_Исходный текст:_
-.-.-
Сейчас, спустя 10 лет, многое из того, что происходило вокруг оперы, удивляет. Да, по сюжету на сцену были выведены клоны великих композиторов, девушки легкого поведения и другие… асоциальные элементы. Но сама опера получилась лирической, наивной и даже трогательной. Там не было пошлости, а была трагедия, правда, было много политики.

Мое твердое убеждение: оперный режиссер и режиссер драмтеатра или кино – это две большие разницы. Я принимал участие в постановке «Пиковой дамы» режиссера Валерия Фокина, был занят в «Борисе Годунове» режиссера Александра Сокурова. Уже живя в Минске, наблюдал за постановкой «Князя Игоря» Юрия Любимова… Вообще, с оперной режиссурой проблемы. Почему-то режиссеры уверены, что зрители придут не музыку и голоса послушать, а посмотреть в авторском варианте музыкальное действо «по мотивам Верди-Чайковского»! Взгляните на некоторые афиши: огромными буквами фамилия режиссера, художника по костюмам… и только потом дирижер. Фамилий солистов там вообще может не быть. Я, например, не пойду в оперный театр на самую лучшую в мире поставку самого знаменитого режиссера, если там поют плохо!

– А какие еще проекты Большого театра России, в которых Вы принимали участие, запомнились? В данном случае я имею в виду не столько партии, сколько встречи с интересными людьми, музыкантами, дирижерами, т. е. – Личностями.

– Запомнилось сотрудничество с Мстиславом Леопольдовичем Ростроповичем, который работал над проектом «Война и мир», но по состоянию здоровья не смог его завершить. Очень сильное впечатление произвел Феруччо Фурланетто, с которым я выходил на одну сцену в «Набукко». Также часто общался с Александром Филипповичем Ведерниковым, Евгением Евгеньевичем Нестеренко, который в 70 лет пел Захарию!!!

Живя в Москве, я участвовал во многих проектах и познакомился с огромным количеством прекрасных музыкантов, дирижеров, певцов! Весьма комфортно было петь в Большом театре под управлением Александра Ведерникова! Кстати, очень приятно было совсем недавно получить от него приглашение в Монпелье для участия в опере «Жизнь за царя» М. Глинки (концертное исполнение) с оркестром и хором «Радио Франс».
-.-.-
_Исходные данные:_

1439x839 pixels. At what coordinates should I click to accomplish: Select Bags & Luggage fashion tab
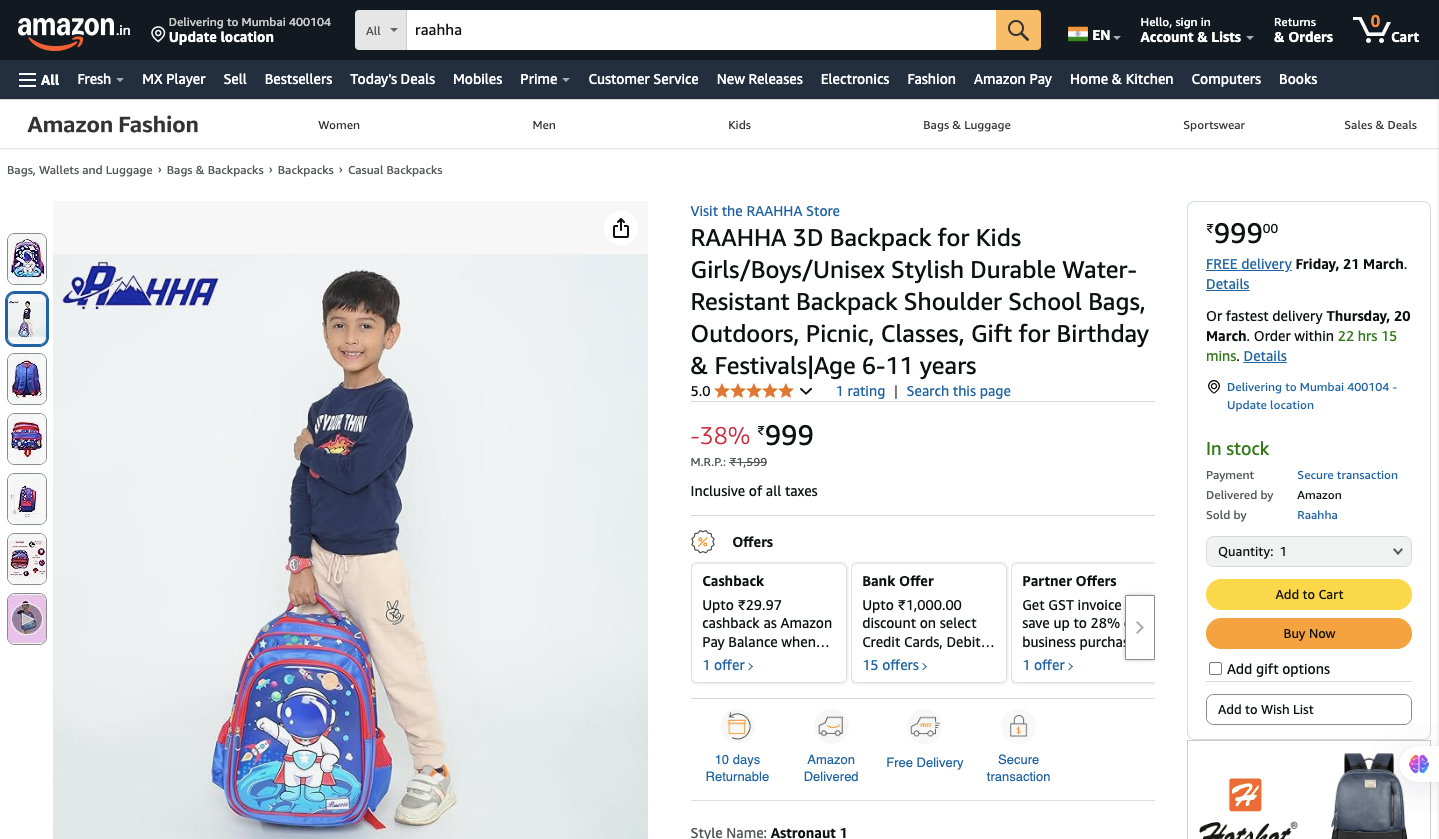click(x=966, y=125)
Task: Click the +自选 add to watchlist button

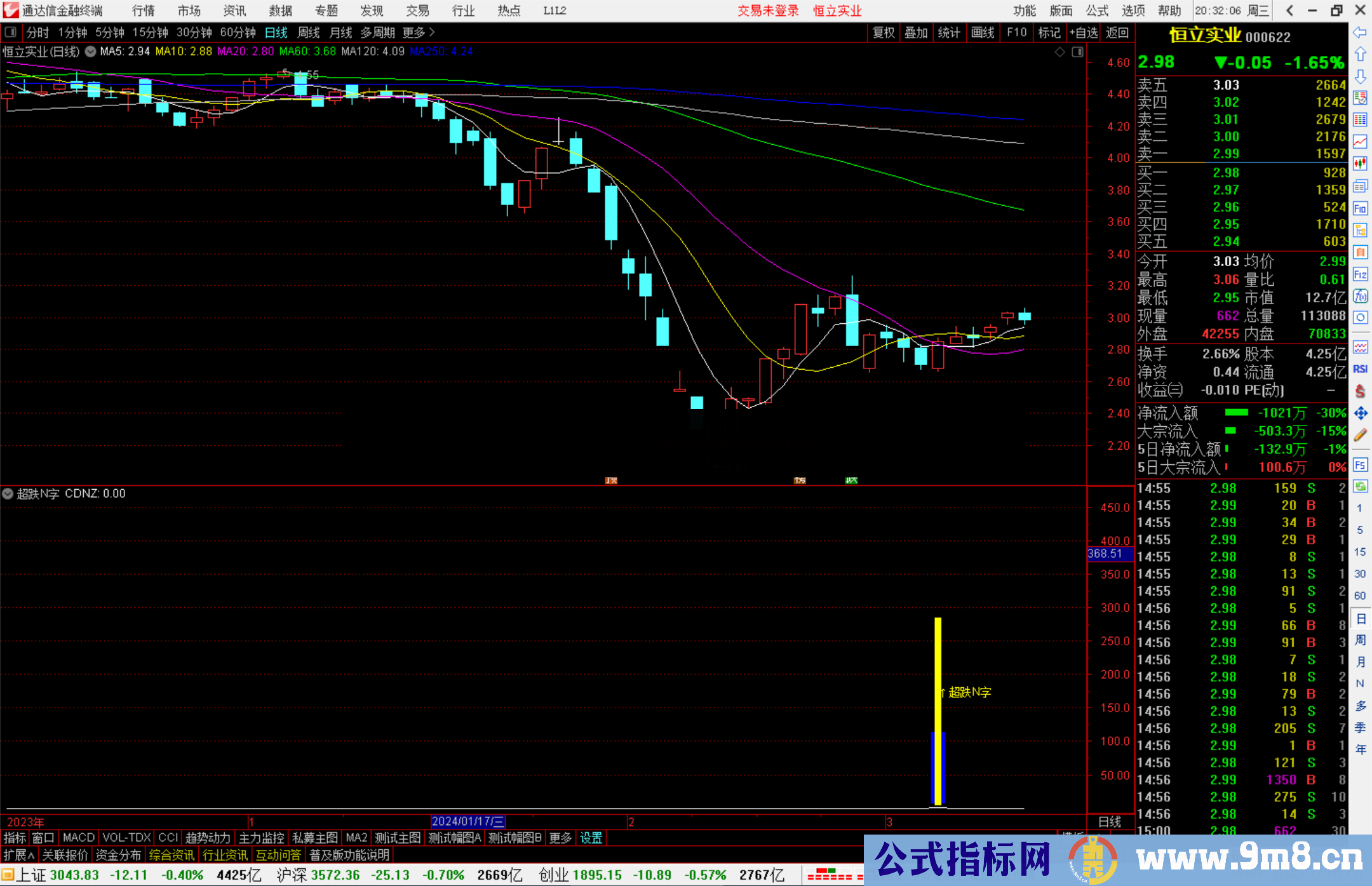Action: [1083, 32]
-.-.-
_Задания:_
- 1) Воспроизведите фрагмент исходного текста, начиная со слов «Мое твердое убеждение: оперный» и далее вплоть до слов «там поют плохо!».
- 2) Кто, согласно исходному тексту, пел Захарию в 70 лет?

_Ответы:_
- 1)
Мое твердое убеждение: оперный режиссер и режиссер драмтеатра или кино – это две большие разницы. Я принимал участие в постановке «Пиковой дамы» режиссера Валерия Фокина, был занят в «Борисе Годунове» режиссера Александра Сокурова. Уже живя в Минске, наблюдал за постановкой «Князя Игоря» Юрия Любимова… Вообще, с оперной режиссурой проблемы. Почему-то режиссеры уверены, что зрители придут не музыку и голоса послушать, а посмотреть в авторском варианте музыкальное действо «по мотивам Верди-Чайковского»! Взгляните на некоторые афиши: огромными буквами фамилия режиссера, художника по костюмам… и только потом дирижер. Фамилий солистов там вообще может не быть. Я, например, не пойду в оперный театр на самую лучшую в мире поставку самого знаменитого режиссера, если там поют плохо!

- 2) Евгений Евгеньевич Нестеренко.